_本文_:
────────────────

なぜ魅由鬼が「一番手」だったのか
幽助達が彼女達三鬼衆と戦うことにおいて、最初の壁として立ちはだかった魅由鬼。
しかしなぜ、彼女が一番手だったのか。そして彼女が幽助達に「余裕」を見せた本当の理由とは?
1、「一番手」である必要はなかった
久しぶりの更新です。
今回は、今まで意識していなかった、魅由鬼が一番手になった理由を考察してみました。
今までは順番について気にしてきませんでしたが、よくよく考えると引っかかる話です。
確かに「(数字)の角」となってるから「その順番なのかな」ぐらいに思っていたし、実際彼らの間でそういうルールがあるのかもしれません。
しかし今回の任務は明らかなイレギュラーです。
彼らは元々雪菜に涙を流させるために雇われた身であり、戦闘要因ではない。
この辺りは以下の記事で詳しく話していますが
普段の仕事も「魔物の売買」という、恐らく戦闘とは無関係の仕事です。
ならこんな時にまでそのルールを従順に守る必要はないはず。
それでも、そんな中で彼女が一番に出てきた理由は何なのか。
それを考察するとその深い理由、そして彼女の、狂気にも近い恐ろしい想いを感じたので、今回はその辺りについて話していきます。
2、「余裕」の態度は本心ではなかった
これを解くための大きなカギとなる疑問(と個人的に思っているもの)があります。それは、
なぜ彼女は、幽助達に余裕を見せるような態度を取ったのか?
です。
(今まで何度か触れているので簡単に話しますが)
幽助達に余裕を見せた彼女の態度は本心ではありません。

────────────────

_参考リスト_:
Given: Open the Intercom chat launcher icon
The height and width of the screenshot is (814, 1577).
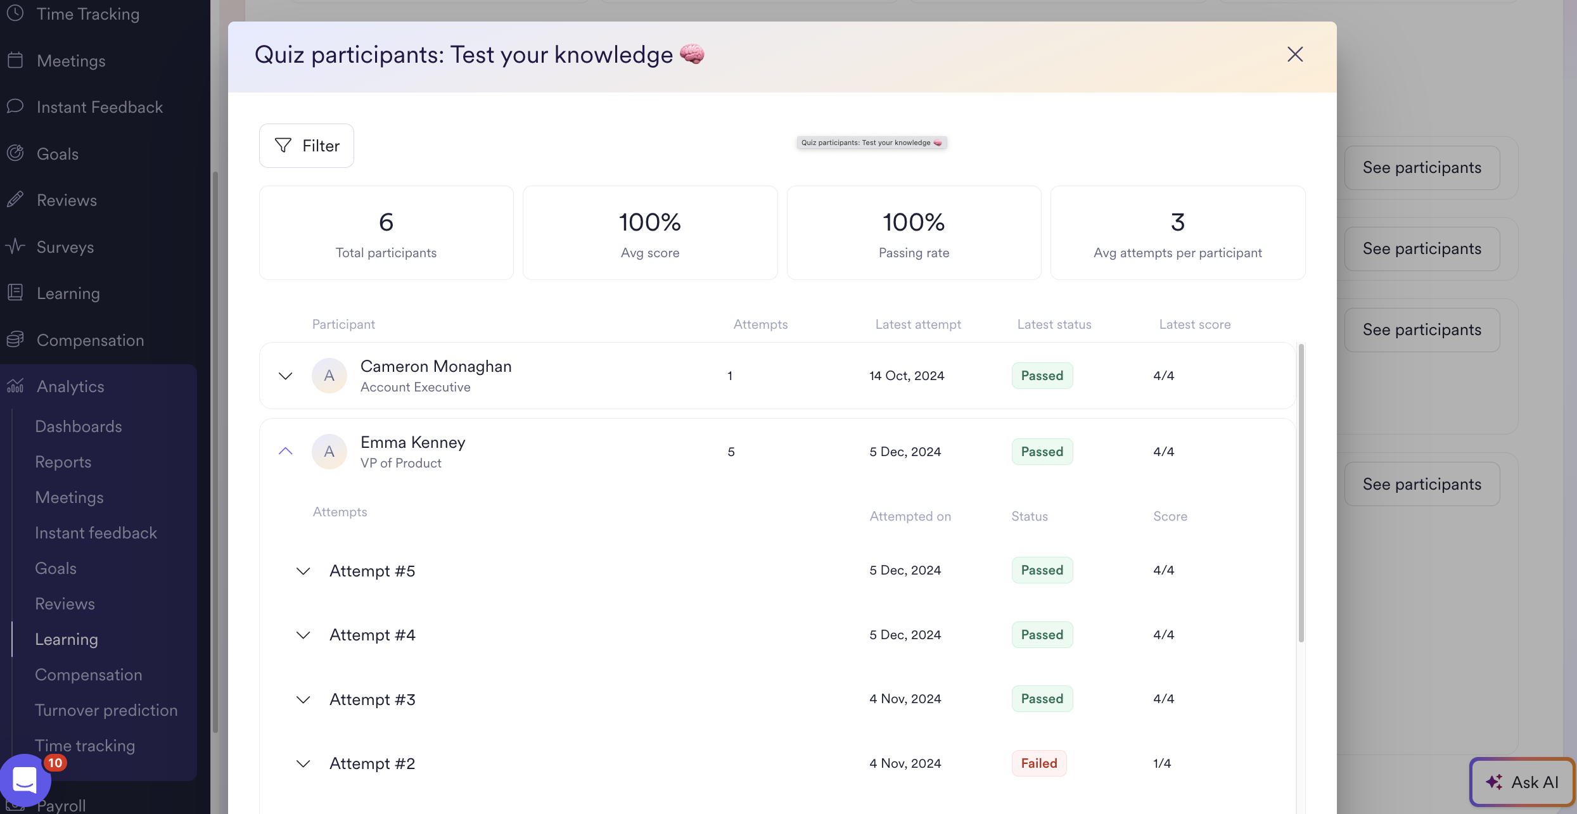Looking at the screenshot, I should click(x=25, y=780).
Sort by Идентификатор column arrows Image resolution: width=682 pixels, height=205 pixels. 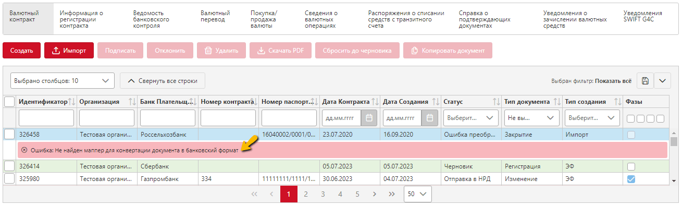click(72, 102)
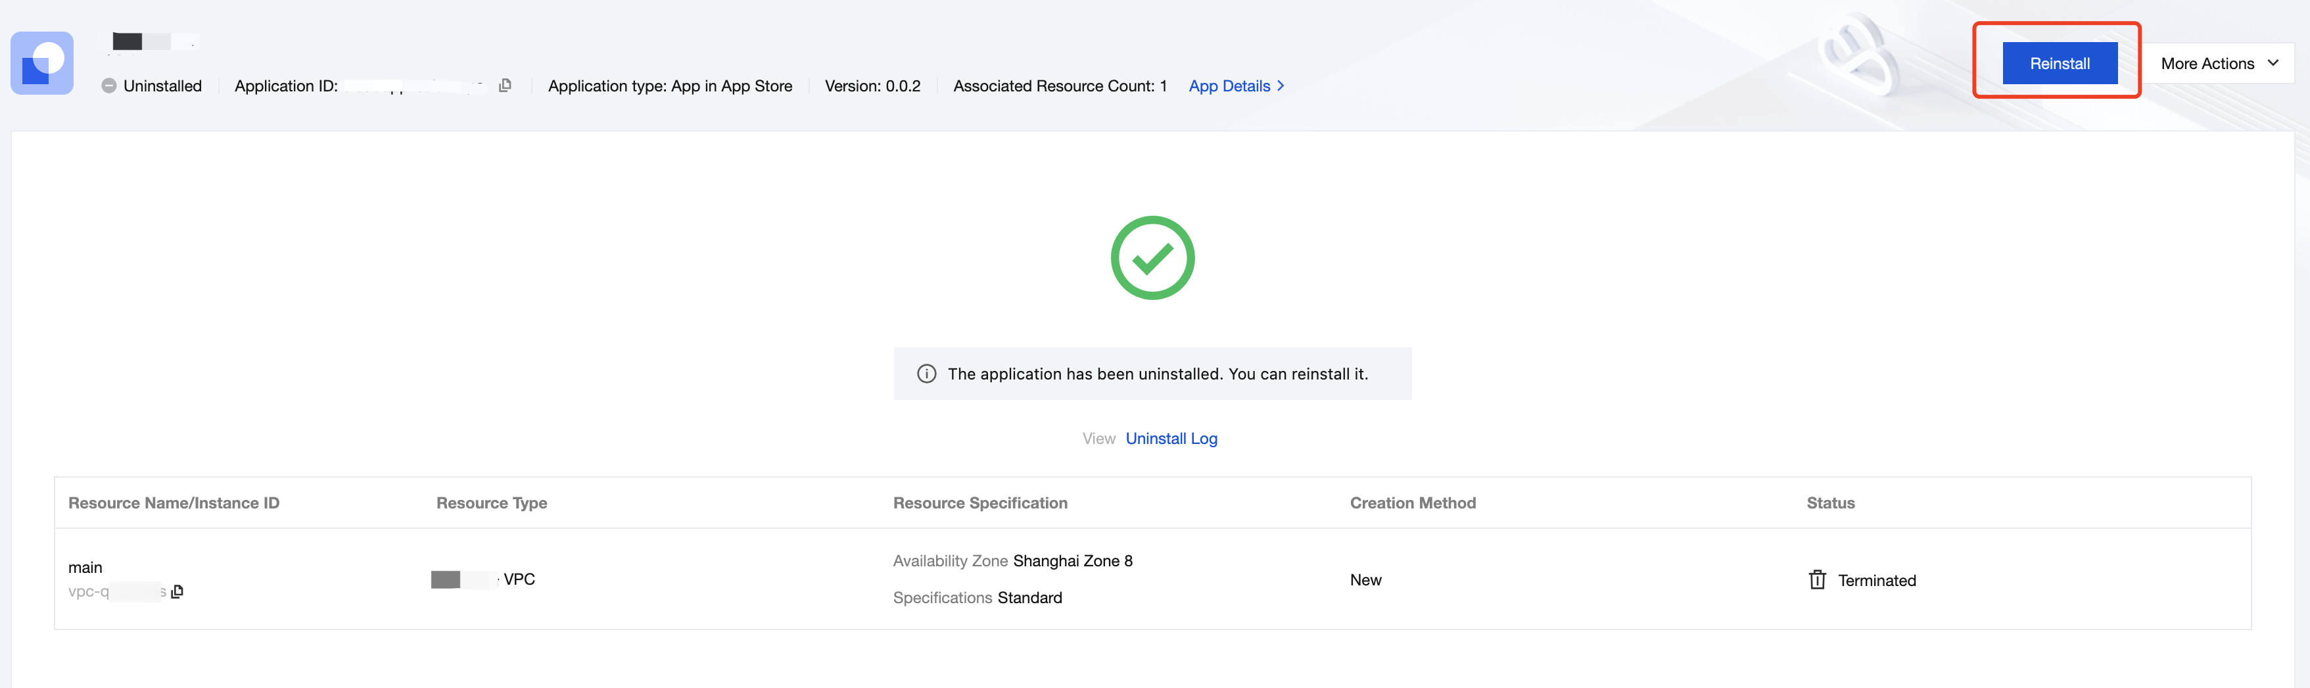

────────────────

_課題_:
本文の「それでも、そんな中で彼女が一番に出てきた理由は何なのか。」から「幽助達に余裕を見せた彼女の態度は本心ではありません。」までを、一字も変えずに引用してください。 このリストはここでは使いません。

_解答_:
それでも、そんな中で彼女が一番に出てきた理由は何なのか。
それを考察するとその深い理由、そして彼女の、狂気にも近い恐ろしい想いを感じたので、今回はその辺りについて話していきます。
2、「余裕」の態度は本心ではなかった
これを解くための大きなカギとなる疑問(と個人的に思っているもの)があります。それは、
なぜ彼女は、幽助達に余裕を見せるような態度を取ったのか?
です。
(今まで何度か触れているので簡単に話しますが)
幽助達に余裕を見せた彼女の態度は本心ではありません。